- **Exercise details**: Across the entries that follow, count the lines with the string "chart" and reply with that count alone.

● ● ●

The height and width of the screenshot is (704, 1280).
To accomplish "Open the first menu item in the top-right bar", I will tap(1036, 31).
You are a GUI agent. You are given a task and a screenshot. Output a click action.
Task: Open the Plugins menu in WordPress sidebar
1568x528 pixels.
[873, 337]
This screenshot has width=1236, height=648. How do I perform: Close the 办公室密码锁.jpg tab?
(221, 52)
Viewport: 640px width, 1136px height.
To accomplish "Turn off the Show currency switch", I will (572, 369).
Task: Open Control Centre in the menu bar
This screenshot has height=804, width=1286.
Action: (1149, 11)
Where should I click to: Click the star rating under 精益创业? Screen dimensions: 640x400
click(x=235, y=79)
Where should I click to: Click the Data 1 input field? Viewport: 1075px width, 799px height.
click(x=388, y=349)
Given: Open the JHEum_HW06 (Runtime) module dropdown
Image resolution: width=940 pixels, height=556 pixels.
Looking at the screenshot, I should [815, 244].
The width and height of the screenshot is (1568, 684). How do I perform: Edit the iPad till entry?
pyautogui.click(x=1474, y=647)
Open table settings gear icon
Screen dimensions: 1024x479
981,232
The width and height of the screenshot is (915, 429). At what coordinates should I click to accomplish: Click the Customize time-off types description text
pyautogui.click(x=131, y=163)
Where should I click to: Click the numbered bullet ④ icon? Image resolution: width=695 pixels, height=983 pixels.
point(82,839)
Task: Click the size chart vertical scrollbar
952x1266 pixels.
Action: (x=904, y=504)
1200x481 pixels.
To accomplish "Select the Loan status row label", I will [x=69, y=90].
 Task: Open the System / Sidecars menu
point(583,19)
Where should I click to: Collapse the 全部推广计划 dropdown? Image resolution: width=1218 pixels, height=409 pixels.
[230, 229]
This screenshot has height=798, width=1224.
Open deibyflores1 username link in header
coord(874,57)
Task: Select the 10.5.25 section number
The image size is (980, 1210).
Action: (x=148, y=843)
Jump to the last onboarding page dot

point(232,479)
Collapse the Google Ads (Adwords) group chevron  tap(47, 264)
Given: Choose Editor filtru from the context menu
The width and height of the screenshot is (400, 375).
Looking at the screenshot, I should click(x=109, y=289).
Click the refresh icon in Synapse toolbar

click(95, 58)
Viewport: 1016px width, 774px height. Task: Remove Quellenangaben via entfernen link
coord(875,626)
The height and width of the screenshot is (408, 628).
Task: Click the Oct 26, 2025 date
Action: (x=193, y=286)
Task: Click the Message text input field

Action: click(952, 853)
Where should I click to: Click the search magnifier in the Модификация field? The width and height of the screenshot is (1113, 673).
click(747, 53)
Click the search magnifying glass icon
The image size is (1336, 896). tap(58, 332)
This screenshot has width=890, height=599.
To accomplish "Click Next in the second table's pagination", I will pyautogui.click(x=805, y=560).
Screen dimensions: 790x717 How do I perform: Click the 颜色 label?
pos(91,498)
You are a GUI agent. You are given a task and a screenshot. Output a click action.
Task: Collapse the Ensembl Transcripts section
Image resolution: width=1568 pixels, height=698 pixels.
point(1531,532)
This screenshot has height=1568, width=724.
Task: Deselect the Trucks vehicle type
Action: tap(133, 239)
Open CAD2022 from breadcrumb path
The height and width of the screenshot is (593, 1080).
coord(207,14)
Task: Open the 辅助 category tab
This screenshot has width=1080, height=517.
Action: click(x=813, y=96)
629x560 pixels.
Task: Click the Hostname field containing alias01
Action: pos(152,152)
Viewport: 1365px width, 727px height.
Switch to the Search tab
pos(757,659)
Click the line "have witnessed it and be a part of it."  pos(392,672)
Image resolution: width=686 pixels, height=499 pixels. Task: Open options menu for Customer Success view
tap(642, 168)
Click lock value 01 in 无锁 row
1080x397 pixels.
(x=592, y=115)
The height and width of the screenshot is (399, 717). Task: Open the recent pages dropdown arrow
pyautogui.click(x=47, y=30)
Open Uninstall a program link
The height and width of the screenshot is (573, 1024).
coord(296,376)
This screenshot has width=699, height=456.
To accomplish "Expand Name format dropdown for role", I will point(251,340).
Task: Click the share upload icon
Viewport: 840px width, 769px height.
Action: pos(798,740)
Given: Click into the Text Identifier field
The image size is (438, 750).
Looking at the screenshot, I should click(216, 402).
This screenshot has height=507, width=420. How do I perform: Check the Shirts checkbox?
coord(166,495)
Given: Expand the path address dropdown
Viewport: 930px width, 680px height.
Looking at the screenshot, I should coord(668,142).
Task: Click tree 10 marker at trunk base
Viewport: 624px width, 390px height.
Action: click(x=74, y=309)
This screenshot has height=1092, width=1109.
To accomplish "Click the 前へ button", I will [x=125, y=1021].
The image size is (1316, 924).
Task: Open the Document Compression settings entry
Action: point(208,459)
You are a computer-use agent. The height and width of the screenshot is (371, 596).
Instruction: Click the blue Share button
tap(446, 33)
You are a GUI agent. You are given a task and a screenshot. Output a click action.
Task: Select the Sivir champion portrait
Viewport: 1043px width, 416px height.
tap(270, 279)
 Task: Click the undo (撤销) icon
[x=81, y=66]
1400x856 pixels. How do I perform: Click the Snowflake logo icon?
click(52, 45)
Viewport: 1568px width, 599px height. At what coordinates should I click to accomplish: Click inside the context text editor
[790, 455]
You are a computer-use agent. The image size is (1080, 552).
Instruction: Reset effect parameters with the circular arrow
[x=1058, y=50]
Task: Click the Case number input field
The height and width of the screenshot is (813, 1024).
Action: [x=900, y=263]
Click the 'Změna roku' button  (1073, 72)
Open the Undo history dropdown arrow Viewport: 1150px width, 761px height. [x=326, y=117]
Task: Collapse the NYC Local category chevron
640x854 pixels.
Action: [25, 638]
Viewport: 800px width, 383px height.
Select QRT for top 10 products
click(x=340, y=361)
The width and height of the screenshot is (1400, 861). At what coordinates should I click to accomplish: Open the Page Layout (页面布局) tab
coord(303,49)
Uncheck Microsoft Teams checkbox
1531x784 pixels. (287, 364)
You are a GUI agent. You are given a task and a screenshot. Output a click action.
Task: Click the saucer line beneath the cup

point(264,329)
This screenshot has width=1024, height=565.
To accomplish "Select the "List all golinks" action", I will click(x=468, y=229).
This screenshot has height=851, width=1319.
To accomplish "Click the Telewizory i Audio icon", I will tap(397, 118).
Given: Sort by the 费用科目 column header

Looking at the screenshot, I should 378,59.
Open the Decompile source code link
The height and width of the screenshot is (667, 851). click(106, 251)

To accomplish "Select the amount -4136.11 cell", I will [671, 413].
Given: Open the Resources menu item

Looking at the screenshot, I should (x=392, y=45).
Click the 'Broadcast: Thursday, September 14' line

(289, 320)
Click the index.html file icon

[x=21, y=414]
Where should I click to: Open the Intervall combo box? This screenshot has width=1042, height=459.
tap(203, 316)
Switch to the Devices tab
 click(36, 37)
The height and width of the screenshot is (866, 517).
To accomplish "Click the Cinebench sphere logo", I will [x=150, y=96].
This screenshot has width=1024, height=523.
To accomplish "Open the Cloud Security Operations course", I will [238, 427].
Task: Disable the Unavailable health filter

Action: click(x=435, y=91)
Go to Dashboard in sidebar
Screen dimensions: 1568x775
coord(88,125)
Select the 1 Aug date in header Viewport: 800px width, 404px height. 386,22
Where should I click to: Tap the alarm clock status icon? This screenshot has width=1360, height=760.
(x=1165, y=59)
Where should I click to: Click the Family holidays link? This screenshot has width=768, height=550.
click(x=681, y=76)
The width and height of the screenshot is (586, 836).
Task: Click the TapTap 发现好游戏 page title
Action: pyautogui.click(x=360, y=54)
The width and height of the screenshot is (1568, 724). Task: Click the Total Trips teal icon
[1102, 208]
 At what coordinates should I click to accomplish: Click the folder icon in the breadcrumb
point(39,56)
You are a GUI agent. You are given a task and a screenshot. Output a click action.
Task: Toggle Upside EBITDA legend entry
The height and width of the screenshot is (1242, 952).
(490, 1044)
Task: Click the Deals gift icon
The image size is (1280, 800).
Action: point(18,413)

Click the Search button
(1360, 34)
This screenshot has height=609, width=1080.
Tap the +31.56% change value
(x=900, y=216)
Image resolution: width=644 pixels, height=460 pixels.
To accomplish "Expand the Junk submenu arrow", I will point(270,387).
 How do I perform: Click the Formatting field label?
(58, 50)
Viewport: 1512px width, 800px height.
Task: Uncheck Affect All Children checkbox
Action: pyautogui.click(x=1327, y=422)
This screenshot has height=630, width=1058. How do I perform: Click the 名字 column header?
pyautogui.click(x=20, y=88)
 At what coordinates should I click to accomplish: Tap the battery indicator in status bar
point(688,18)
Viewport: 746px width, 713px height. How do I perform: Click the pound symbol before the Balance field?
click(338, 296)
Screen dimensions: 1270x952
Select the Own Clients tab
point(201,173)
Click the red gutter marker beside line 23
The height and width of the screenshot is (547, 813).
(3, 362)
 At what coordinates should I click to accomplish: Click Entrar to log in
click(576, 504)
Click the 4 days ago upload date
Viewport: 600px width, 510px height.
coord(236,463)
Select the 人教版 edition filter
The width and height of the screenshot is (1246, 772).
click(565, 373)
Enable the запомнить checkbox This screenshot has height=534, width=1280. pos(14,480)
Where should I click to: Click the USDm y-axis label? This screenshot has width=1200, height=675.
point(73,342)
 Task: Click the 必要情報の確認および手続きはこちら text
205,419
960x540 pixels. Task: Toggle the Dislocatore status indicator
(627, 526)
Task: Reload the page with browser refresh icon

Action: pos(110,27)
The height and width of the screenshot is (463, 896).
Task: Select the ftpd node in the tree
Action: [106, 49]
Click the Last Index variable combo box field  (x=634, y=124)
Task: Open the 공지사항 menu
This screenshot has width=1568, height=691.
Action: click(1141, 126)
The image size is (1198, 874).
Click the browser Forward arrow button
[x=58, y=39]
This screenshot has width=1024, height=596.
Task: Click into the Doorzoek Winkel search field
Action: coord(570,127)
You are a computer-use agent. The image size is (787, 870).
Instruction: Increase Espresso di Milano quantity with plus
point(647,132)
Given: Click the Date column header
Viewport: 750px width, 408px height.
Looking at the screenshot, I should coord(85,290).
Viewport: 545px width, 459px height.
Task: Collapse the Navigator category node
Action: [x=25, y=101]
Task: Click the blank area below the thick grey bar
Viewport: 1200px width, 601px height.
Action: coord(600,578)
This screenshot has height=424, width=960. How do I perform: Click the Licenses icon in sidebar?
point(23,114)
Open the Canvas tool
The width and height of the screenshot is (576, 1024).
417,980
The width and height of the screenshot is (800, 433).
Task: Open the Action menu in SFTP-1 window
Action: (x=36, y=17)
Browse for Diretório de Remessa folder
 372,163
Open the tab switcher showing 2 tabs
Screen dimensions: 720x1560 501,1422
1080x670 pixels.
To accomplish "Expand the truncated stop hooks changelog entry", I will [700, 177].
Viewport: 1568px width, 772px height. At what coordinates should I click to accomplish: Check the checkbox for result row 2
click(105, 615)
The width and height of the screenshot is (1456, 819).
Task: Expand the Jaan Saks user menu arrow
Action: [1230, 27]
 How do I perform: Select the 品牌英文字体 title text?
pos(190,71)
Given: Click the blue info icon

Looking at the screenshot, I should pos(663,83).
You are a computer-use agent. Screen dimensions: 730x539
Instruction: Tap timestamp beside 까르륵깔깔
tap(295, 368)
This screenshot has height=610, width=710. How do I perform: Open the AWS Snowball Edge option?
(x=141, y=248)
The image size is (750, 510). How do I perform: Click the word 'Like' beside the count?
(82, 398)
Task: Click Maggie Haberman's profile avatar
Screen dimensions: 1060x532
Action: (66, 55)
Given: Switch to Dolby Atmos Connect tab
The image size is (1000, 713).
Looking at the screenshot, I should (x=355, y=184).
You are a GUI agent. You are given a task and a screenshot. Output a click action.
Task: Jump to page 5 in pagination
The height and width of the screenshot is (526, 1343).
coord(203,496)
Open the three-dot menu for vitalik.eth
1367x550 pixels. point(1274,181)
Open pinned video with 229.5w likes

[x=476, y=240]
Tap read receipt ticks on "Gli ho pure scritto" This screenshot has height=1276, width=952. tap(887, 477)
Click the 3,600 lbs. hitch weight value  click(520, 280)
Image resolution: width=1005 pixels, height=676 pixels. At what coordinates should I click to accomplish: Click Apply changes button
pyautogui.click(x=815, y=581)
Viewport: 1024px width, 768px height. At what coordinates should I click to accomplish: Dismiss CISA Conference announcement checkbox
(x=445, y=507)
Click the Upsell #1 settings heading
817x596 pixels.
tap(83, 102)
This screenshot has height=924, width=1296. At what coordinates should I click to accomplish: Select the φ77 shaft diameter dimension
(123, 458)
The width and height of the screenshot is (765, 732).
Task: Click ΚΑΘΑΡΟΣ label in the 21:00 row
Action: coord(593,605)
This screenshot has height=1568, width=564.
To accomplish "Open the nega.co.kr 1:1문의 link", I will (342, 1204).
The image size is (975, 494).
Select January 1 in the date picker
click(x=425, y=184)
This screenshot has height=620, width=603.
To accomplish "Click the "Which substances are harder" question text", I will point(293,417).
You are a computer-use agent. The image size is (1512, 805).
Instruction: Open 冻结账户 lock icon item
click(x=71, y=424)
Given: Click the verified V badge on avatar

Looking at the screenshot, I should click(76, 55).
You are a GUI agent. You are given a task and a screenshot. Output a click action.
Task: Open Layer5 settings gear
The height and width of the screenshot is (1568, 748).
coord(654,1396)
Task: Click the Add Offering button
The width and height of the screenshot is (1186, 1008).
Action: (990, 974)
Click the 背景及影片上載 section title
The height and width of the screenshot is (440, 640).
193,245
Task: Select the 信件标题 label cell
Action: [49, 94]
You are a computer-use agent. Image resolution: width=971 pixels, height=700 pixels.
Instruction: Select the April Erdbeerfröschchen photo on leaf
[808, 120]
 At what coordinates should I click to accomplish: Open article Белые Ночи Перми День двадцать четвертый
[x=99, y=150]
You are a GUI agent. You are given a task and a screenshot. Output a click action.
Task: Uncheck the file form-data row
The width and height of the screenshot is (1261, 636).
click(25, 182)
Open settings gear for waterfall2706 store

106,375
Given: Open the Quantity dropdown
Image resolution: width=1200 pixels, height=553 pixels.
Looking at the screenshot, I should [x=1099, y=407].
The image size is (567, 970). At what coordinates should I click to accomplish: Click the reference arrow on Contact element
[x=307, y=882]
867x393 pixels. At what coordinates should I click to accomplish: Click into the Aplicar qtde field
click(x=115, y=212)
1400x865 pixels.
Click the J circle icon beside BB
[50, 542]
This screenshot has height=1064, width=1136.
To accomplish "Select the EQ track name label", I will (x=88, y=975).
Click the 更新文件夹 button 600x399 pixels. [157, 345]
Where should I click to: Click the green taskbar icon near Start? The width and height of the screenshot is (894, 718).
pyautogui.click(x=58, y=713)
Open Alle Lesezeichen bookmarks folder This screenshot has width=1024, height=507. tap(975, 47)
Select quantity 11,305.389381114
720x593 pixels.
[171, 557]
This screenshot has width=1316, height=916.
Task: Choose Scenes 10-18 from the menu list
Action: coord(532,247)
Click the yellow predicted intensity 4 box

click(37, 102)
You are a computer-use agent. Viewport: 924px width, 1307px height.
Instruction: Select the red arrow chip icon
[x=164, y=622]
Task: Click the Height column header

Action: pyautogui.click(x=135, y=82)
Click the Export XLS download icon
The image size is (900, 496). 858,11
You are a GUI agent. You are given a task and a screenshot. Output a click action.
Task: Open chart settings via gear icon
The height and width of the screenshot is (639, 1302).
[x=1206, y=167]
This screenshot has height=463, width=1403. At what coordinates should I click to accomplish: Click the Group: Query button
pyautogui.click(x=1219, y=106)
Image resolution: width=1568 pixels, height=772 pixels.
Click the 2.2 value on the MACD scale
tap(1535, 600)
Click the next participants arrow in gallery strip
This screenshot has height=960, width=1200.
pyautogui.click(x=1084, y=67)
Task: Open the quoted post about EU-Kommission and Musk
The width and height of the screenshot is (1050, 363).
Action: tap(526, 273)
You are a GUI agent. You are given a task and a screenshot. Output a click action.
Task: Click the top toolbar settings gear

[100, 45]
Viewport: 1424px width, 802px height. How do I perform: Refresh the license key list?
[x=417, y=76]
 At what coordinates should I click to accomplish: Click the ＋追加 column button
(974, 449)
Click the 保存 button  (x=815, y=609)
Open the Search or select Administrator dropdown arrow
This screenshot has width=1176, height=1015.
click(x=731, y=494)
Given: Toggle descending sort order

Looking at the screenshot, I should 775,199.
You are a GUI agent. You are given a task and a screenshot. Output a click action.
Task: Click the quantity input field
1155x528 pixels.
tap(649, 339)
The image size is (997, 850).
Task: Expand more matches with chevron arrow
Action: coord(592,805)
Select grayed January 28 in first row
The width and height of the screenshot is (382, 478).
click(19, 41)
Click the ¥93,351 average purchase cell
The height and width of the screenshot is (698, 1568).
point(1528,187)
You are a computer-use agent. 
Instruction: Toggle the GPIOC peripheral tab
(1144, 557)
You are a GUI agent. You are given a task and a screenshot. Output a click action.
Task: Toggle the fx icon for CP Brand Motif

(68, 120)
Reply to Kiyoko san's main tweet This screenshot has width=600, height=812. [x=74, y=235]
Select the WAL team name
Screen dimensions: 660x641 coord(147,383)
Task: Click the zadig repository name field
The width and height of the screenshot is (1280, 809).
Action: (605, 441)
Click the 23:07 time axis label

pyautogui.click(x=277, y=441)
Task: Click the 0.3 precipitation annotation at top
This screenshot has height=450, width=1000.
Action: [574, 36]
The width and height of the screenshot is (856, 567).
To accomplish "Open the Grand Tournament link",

● ● ●

- **Written answer**: 2